Just to remind people up-front here, I know a very limited amount about 5e, so I will not reference it at all here.
Given 4e's XP Budget system worked great and 5.0's CR system worked only marginally better than the absolute wild mass guessing of 3e's CR system, I don't really think "exception-based design" is at fault for making CR as much art as science. 4e was remarkably reliable. Not absolutely so, because dice will be dice and players make the characters and parties they want to make etc., etc., but dramatically moreso than either 3e or 5.0.
I'd argue that 4e made a far more strong attempt to keep monster design within the same bounds than any other D&D system I've seen; that's not saying it did not have exception based design, but at the same time, I kind of think it didn't
want to; by which I mean as much as possible (and this was more true with later monster design than earlier) monsters were built to the same metric, even though they had to do so to at least some degree ad-hoc.
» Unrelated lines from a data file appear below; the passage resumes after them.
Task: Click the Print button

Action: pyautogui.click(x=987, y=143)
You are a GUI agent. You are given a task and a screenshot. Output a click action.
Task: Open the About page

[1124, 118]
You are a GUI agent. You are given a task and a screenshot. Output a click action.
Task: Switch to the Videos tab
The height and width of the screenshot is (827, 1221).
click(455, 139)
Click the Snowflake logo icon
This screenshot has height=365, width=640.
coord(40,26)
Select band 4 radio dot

To describe that as "not the case" with prior editions is an understatement for the ages.
I think that made an enormous difference in why 4e's encounter mostly worked, and 3e's (especially as you advanced in level) was a trash-fire. It was, to some extent, despite it being exception based, but that's because to the degree they could they absolutely hosed down that factor.
If anything, the only game you mention here that even remotely approached "monster design rules that had to be followed" was 4e...and even then only to a pretty limited degree.
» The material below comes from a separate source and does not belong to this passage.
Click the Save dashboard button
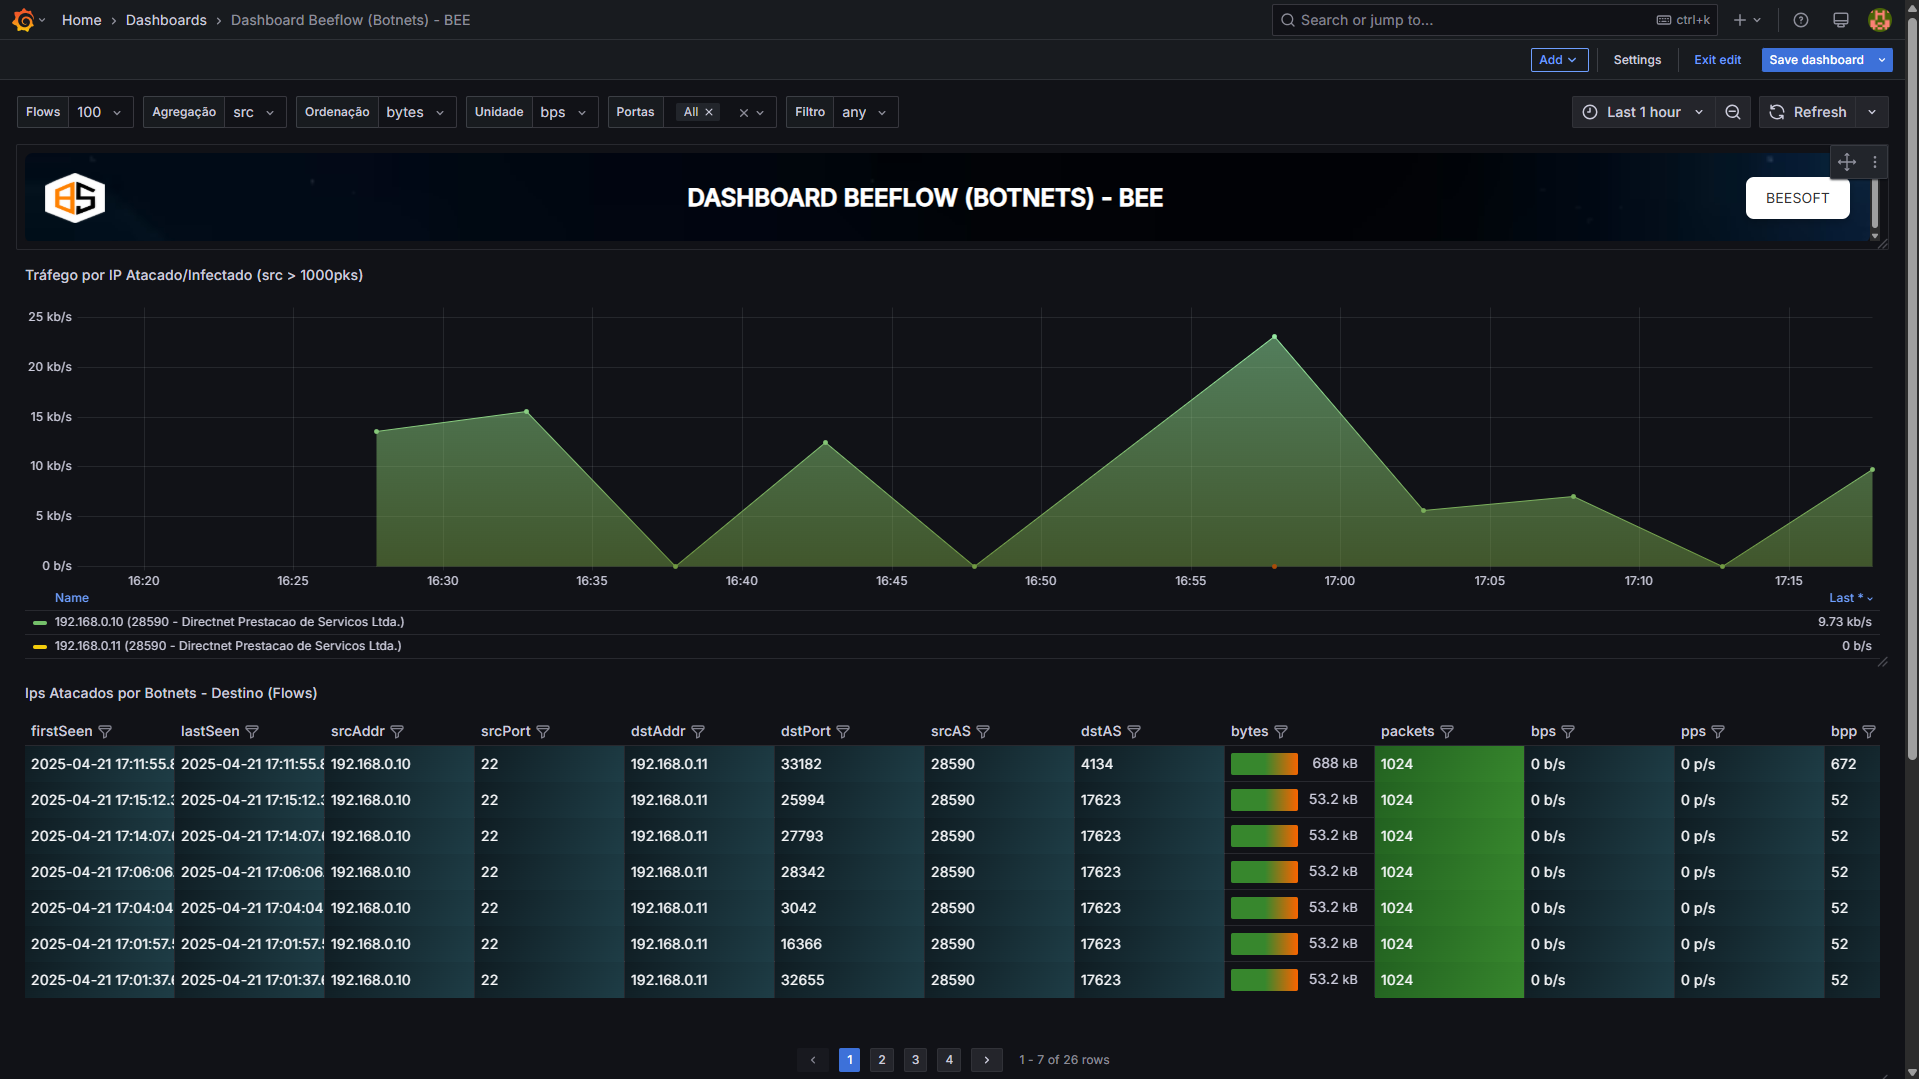This screenshot has height=1079, width=1919. (1815, 60)
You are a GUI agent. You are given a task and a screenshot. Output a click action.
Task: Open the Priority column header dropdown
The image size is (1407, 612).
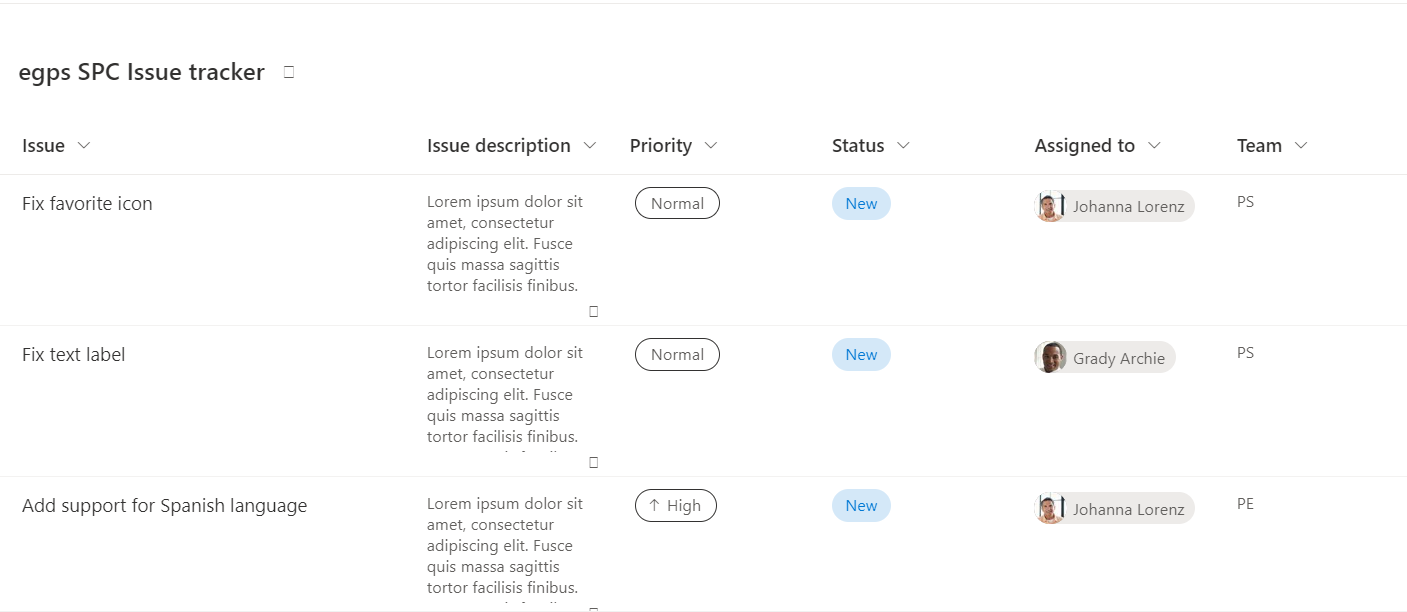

Encounter building in 3e was one of the single worst aspects of DMing it. I've lost--not joking--three 3e(/PF1e) DMs over the years very specifically due to encounter-building burnout. No other part of DMing it was anywhere near as time-consuming, vexing, and inconsistent.
Interesting. I'll never say that the 3e encounter building
worked after a few low levels, but it was not what drove me out of the system; it was having to deal with the million special-case moving parts during actual play as the levels advanced. Life was too short.